Softmax

Softmax Regression Implementation from Scratch

Softmax regression from scratch

The same recipe as linear regression, with two new pieces:

  1. Softmax turns logits into a probability distribution.
  2. Cross-entropy is the loss for distributions.

Wired into the same Module / Trainer scaffold from the regression chapter — Classifier adds accuracy reporting and we inherit the rest.

Sums along an axis

Quick reminder before defining softmax — sum along chosen axes:

from d2l import mxnet as d2l
from mxnet import autograd, np, npx, gluon
npx.set_np()
X = d2l.tensor([[1.0, 2.0, 3.0], [4.0, 5.0, 6.0]])
d2l.reduce_sum(X, 0, keepdims=True), d2l.reduce_sum(X, 1, keepdims=True)
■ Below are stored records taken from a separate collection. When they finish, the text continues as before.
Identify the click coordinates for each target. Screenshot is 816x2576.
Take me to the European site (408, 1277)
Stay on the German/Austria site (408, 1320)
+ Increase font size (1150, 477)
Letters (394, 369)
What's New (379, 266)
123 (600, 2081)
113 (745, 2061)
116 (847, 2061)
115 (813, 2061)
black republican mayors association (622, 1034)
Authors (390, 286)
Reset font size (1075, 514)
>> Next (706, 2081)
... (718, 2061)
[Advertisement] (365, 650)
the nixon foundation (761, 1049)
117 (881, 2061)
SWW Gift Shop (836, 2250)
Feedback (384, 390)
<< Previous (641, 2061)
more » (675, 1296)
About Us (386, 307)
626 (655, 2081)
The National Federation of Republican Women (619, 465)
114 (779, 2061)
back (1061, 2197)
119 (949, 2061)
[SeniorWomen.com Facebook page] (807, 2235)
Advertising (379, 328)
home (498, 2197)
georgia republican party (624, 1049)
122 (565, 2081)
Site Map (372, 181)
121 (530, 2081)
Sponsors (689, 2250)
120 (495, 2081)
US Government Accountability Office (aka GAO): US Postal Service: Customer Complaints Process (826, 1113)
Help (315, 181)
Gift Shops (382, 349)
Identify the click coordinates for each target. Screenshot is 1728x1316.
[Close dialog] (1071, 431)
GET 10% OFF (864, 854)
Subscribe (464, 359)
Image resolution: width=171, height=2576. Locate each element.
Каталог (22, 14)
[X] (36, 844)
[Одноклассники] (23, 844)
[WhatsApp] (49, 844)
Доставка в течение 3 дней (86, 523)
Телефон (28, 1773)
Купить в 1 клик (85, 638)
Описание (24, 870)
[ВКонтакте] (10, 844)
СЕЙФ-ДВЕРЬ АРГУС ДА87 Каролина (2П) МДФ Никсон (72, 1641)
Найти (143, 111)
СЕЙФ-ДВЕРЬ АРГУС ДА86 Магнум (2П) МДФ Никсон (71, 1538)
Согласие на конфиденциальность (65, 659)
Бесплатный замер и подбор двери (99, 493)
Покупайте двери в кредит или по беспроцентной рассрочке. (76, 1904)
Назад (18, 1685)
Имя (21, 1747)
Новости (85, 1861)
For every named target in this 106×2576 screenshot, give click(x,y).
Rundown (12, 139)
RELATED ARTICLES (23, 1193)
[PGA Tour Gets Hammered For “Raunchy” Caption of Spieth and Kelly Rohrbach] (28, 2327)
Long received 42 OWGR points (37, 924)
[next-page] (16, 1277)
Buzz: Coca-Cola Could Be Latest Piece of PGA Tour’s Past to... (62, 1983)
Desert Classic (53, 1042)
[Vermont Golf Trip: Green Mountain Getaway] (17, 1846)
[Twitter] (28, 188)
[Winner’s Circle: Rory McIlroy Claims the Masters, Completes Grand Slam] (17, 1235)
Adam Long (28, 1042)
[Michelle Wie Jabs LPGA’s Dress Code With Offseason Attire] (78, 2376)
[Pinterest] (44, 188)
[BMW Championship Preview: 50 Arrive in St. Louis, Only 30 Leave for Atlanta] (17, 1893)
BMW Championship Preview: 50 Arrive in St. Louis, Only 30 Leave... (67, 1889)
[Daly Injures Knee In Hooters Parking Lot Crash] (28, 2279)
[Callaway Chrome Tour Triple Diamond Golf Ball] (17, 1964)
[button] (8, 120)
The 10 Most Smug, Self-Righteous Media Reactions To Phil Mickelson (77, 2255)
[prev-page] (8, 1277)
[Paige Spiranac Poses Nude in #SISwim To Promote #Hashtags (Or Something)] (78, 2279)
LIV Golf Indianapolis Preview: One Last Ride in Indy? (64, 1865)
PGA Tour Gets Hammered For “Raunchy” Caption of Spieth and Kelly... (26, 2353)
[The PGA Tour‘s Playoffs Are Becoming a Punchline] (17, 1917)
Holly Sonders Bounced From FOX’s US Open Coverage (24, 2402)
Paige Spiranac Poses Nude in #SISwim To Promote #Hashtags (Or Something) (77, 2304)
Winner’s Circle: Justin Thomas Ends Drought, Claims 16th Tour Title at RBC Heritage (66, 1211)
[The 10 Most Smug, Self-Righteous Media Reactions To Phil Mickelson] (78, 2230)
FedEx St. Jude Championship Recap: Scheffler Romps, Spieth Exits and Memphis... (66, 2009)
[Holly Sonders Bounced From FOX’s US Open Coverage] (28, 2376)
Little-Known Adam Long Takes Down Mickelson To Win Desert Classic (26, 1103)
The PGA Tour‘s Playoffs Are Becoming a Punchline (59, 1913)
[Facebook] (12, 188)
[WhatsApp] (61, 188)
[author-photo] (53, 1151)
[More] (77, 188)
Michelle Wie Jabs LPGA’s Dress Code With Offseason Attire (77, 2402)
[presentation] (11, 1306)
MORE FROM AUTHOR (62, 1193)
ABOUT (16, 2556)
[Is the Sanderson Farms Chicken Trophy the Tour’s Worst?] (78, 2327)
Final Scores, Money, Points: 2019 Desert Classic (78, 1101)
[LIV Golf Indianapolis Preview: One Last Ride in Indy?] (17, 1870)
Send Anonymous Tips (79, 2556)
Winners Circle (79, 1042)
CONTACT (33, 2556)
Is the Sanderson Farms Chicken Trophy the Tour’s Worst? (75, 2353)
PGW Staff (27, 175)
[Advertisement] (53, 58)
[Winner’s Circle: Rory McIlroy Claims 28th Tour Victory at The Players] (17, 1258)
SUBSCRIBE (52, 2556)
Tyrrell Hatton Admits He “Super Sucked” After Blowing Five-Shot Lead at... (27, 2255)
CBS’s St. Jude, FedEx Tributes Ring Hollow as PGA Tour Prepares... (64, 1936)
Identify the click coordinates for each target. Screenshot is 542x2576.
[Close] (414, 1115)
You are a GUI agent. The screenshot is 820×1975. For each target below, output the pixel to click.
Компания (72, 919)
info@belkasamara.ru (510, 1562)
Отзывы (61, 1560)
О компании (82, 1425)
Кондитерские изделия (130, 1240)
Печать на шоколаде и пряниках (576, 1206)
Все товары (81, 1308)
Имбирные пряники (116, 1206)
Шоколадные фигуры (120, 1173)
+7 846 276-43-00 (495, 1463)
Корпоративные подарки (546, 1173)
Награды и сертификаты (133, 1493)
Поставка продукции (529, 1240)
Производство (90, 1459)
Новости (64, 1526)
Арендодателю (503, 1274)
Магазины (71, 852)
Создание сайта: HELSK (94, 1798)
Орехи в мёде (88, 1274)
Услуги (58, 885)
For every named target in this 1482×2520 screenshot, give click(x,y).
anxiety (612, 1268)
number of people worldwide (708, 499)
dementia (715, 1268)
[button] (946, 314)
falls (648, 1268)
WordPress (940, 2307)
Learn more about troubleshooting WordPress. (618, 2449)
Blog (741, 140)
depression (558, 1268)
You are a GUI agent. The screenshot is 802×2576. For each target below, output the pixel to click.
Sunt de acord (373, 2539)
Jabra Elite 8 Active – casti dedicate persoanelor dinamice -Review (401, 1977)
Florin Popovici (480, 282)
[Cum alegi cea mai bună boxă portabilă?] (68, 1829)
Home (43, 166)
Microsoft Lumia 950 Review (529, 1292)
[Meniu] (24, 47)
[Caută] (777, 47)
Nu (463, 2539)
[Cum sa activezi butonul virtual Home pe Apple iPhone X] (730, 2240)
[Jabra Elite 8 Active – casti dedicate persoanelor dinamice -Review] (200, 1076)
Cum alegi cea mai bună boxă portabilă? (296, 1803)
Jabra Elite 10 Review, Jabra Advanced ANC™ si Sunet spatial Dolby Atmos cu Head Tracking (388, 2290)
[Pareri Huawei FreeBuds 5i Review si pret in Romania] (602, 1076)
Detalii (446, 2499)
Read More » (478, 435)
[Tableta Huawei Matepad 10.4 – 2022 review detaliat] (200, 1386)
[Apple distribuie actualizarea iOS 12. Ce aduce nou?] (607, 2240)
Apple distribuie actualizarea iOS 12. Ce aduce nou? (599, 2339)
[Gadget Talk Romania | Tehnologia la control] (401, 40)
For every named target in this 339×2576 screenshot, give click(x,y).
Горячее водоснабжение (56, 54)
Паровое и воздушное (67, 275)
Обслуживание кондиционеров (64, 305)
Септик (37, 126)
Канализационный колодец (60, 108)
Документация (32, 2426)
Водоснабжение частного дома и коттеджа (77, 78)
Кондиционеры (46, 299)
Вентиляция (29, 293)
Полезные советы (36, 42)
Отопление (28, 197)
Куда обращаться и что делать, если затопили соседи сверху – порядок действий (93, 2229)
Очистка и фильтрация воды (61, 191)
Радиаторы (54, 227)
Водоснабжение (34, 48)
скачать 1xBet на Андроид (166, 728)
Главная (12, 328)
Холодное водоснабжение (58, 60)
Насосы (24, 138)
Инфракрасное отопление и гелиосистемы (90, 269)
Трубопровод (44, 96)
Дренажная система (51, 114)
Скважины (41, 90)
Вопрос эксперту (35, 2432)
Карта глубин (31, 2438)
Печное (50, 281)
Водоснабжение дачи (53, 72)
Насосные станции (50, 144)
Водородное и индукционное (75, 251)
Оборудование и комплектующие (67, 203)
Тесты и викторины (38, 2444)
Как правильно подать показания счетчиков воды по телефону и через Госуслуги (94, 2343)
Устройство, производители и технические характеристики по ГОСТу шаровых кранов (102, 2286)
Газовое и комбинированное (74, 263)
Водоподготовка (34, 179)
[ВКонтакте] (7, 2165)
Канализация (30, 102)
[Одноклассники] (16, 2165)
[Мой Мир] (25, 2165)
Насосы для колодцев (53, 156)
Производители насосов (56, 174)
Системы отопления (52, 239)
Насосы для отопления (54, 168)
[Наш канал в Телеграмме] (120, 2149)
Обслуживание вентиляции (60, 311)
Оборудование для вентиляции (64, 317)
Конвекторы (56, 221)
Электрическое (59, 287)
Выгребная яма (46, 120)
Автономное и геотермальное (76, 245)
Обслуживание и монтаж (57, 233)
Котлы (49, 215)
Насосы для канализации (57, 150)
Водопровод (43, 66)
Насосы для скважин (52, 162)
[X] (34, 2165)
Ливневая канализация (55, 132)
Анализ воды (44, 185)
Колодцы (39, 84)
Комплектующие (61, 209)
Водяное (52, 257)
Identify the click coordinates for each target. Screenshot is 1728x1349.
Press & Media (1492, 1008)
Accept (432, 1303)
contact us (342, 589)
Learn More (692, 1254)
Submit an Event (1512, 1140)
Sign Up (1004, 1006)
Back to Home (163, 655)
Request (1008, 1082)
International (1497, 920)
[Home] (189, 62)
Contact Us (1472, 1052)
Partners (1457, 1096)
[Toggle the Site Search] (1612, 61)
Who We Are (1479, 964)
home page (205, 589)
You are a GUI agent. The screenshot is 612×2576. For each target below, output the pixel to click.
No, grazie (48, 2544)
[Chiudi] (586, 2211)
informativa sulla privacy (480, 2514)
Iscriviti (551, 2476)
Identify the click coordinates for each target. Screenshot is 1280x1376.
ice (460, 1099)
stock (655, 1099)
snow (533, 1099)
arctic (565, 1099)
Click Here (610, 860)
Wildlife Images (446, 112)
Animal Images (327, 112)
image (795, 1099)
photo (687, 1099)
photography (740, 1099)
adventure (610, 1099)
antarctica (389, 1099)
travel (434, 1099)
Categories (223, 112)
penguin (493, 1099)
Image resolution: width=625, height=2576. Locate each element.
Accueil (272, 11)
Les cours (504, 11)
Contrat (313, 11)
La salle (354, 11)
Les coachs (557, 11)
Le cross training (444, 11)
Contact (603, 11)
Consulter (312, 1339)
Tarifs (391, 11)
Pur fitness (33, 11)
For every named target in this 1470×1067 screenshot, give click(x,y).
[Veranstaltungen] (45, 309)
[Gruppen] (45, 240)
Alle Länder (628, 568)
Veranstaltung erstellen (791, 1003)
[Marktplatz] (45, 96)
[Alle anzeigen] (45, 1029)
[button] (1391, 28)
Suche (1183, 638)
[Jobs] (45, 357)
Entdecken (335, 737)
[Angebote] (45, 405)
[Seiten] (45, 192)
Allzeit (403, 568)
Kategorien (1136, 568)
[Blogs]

\mathrm{softmax}(\mathbf{X})_{ij} = \frac{\exp(\mathbf{X}_{ij})}{\sum_k \exp(\mathbf{X}_{ik})}.

Three steps: exponentiate, sum across the class axis, divide.

def softmax(X):
    X_exp = d2l.exp(X)
    partition = d2l.reduce_sum(X_exp, 1, keepdims=True)
    return X_exp / partition  # The broadcasting mechanism is applied here

Result: every row is non-negative and sums to 1 — a valid probability distribution over classes:

X = d2l.rand(2, 5)
X_prob = softmax(X)
X_prob, d2l.reduce_sum(X_prob, 1)

The model

Flatten each 32×32 image into a 1024-vector, hit one linear layer that outputs 10 logits — one per class:

class SoftmaxRegressionScratch(d2l.Classifier):
    def __init__(self, num_inputs, num_outputs, lr, sigma=0.01):
        super().__init__()
        self.save_hyperparameters()
        self.W = np.random.normal(0, sigma, (num_inputs, num_outputs))
        self.b = np.zeros(num_outputs)
        self.W.attach_grad()
        self.b.attach_grad()

    def collect_params(self):
        return [self.W, self.b]

The forward pass = flatten → linear → softmax:

def forward(self, X):
    X = d2l.reshape(X, (-1, self.W.shape[0]))
    return softmax(d2l.matmul(X, self.W) + self.b)

Cross-entropy loss

For label y (an integer class), the loss on one example is just

\ell = -\log \hat{y}_{y}

— the negative log of the predicted probability of the correct class. Here are two examples with 3 classes:

y = d2l.tensor([0, 2])
y_hat = d2l.tensor([[0.1, 0.3, 0.6], [0.3, 0.2, 0.5]])
y_hat[[0, 1], y]

Implementing it

One line — fancy indexing pulls out y_hat[i, y[i]] for each example, then negative log:

def cross_entropy(y_hat, y):
    # Tiny clip to keep log finite when softmax outputs underflow to 0.
    p = y_hat[list(range(len(y_hat))), y].clip(min=1e-12)
    return -d2l.reduce_mean(d2l.log(p))

cross_entropy(y_hat, y)
def loss(self, y_hat, y):
    return cross_entropy(y_hat, y)

Train

10 epochs on Fashion-MNIST. The base Classifier already handles the validation loop and accuracy reporting:

data = d2l.FashionMNIST(batch_size=256)
model = SoftmaxRegressionScratch(num_inputs=784, num_outputs=10, lr=0.1)
trainer = d2l.Trainer(max_epochs=10)
trainer.fit(model, data)

Predicting

Pull a fresh validation batch and look at predicted vs. true classes:

X, y = next(iter(data.val_dataloader()))
preds = d2l.argmax(model(X), axis=1)
preds.shape

Tile the misclassified images, captioned with predicted / true:

wrong = d2l.astype(preds, y.dtype) != y
X, y, preds = X[wrong], y[wrong], preds[wrong]
labels = [a+'\n'+b for a, b in zip(
    data.text_labels(y), data.text_labels(preds))]
data.visualize([X, y], labels=labels)

Linear models cap out around ~83% on Fashion-MNIST — easy classes right, ambiguous shirt-vs-pullover wrong.

Recap

  • Softmax = exp + row-sum normalization → probabilities.
  • Cross-entropy = -\log p_\text{correct}, the standard classification loss.
  • A 10-output linear layer + softmax + CE loss is the baseline classifier — anything fancier (MLPs, CNNs) just replaces the forward pass.